6 Betrachten wir aber einen weniger extremen Fall. Was sollte man tun, wenn eine Frau, der die Gemeinschaft entzogen wurde, nach dem Besuch einer Zusammenkunft der Versammlung beim Verlassen des Königreichssaales feststellt, daß bei ihrem Auto ein Reifen geplatzt ist? Sollten die Männer der Versammlung, die sie in ihrer Misere sehen, es ablehnen, ihr zu helfen, und es vielleicht darauf ankommen lassen, daß irgendein Weltmensch daherkommt und ihr hilft? Das wäre unnötig lieblos und unmenschlich. Doch solche Situationen entstanden manchmal. Vielleicht war gar keine böse Absicht dabei, sondern man nahm lediglich keinen ausgeglichenen Standpunkt ein.
7. Was können wir aus dem Beispiel lernen, das Jehova Gott in dieser Hinsicht selbst gegeben hat?

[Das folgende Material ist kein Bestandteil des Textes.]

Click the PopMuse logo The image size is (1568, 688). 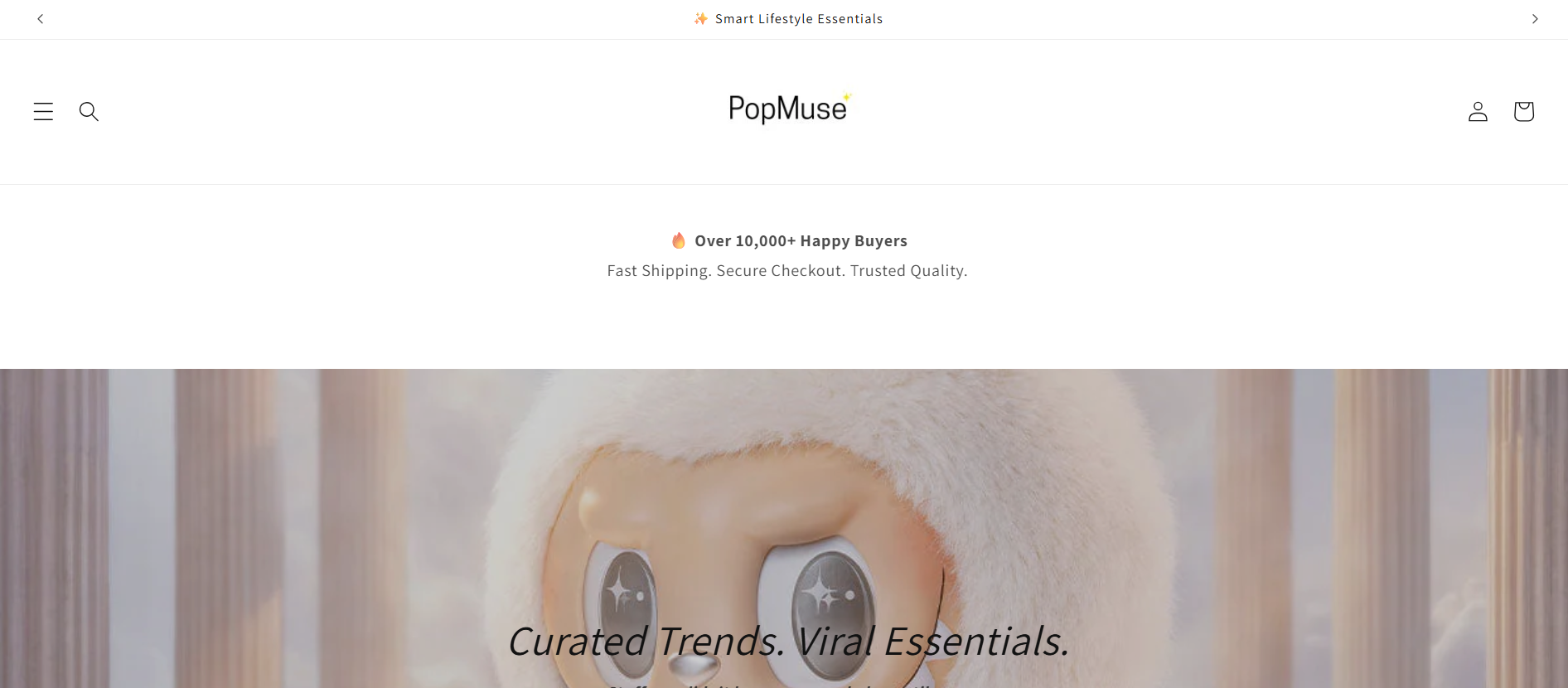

7 Wenn wir unseren himmlischen Vater nachahmen möchten, sollten wir daran denken, daß er sogar den ersten beiden Menschen gegenüber eine gewisse Rücksicht übte, indem er sie mit Kleidern versorgte, nachdem er ihnen in Eden die Gemeinschaft entzogen hatte (1. Mose 3:21). Dadurch erwies er ihnen unverdiente Güte. Jesus erinnerte seine Jünger daran, daß Jehova Gott „seine Sonne über Böse und Gute aufgehen und es über Gerechte und Ungerechte regnen läßt“ (Matth. 5:45). Der Apostel Paulus zeigte, daß Jehova Gott — obwohl sich die nichtjüdischen Nationen durch ihre unabhängige Handlungsweise seinen Wegen widersetzten — ‘sich nicht ohne Zeugnis gelassen hat, indem er Gutes tat, da er ihnen Regen vom Himmel und fruchtbare Zeiten gab und ihr Herz mit Speise und Fröhlichkeit erfüllte’ (Apg. 14:16, 17). Mit jemandem also „keinen Umgang ... zu haben“ oder ihn wie einen „Menschen von den Nationen“ zu behandeln hindert uns nicht, anständig, höflich, rücksichtsvoll und menschlich zu sein.